%%

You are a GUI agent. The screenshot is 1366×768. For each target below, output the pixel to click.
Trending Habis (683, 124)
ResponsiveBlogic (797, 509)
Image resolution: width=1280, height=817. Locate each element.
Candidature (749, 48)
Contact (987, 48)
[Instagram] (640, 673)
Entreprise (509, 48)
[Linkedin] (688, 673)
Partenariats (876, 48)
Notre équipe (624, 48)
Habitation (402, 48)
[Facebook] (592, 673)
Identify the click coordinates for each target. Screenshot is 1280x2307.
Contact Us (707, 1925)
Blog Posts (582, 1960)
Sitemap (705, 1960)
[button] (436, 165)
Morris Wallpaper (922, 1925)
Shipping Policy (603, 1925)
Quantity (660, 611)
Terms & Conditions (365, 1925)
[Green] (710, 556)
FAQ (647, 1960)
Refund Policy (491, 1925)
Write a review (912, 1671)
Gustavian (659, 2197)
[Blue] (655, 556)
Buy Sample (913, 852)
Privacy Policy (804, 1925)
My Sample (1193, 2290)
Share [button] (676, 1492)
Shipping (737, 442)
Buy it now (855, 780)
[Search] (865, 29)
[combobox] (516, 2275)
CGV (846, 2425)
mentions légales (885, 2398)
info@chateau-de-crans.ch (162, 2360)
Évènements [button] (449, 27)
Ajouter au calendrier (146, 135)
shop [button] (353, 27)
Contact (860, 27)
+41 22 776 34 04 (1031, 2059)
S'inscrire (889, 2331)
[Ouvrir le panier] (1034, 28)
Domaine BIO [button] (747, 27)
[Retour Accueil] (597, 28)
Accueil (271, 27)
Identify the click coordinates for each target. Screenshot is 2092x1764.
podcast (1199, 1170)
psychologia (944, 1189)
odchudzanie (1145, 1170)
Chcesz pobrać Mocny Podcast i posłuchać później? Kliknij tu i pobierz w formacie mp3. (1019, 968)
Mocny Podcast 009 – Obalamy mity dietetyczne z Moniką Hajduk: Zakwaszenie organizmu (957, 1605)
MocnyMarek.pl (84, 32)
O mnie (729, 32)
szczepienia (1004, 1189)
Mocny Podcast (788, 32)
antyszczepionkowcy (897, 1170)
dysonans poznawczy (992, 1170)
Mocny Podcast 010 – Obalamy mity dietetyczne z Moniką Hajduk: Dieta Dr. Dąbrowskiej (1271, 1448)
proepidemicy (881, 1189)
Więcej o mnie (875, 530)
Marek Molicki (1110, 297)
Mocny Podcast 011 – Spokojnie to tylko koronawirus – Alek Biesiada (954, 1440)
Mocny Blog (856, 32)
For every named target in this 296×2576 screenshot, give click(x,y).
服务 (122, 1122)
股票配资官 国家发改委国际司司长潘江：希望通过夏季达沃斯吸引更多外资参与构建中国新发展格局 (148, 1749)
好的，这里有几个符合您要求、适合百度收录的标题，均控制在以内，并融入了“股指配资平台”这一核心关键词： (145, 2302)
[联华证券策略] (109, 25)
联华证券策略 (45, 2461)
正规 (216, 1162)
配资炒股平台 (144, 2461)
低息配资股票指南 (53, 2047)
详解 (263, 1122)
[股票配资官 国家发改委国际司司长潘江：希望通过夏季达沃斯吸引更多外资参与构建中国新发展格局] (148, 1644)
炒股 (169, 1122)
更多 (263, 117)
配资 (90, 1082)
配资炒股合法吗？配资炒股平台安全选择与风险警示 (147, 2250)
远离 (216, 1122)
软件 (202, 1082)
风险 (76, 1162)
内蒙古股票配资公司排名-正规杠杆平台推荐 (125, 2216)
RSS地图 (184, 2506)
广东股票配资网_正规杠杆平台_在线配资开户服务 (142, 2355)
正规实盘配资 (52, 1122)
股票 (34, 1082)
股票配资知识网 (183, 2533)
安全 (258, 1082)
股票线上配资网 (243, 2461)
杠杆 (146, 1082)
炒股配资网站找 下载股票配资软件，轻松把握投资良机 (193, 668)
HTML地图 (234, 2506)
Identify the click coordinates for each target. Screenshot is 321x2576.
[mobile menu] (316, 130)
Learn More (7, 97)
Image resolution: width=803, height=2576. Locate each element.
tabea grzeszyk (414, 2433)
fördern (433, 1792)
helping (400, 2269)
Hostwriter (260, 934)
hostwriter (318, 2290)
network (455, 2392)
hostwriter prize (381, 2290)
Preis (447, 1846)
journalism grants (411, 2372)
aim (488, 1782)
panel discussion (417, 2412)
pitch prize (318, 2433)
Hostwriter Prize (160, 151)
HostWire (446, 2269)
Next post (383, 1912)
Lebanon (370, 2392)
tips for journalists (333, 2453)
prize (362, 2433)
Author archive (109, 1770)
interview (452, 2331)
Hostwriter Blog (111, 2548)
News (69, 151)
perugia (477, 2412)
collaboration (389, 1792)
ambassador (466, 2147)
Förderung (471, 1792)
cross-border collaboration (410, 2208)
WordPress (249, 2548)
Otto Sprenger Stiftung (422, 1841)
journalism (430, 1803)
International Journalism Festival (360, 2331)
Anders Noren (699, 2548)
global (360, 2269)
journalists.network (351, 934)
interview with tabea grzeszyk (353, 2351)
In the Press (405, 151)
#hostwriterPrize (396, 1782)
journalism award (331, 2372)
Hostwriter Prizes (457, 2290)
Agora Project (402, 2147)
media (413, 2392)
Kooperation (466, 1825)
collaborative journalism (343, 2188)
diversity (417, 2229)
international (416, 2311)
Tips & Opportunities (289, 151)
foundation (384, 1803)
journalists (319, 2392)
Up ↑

%%

**WHAT YOU HAVE TO DO**
Provide the number of lines in the preceding entries that include the string "tabea", with no other words.

**TASK ANSWER**
2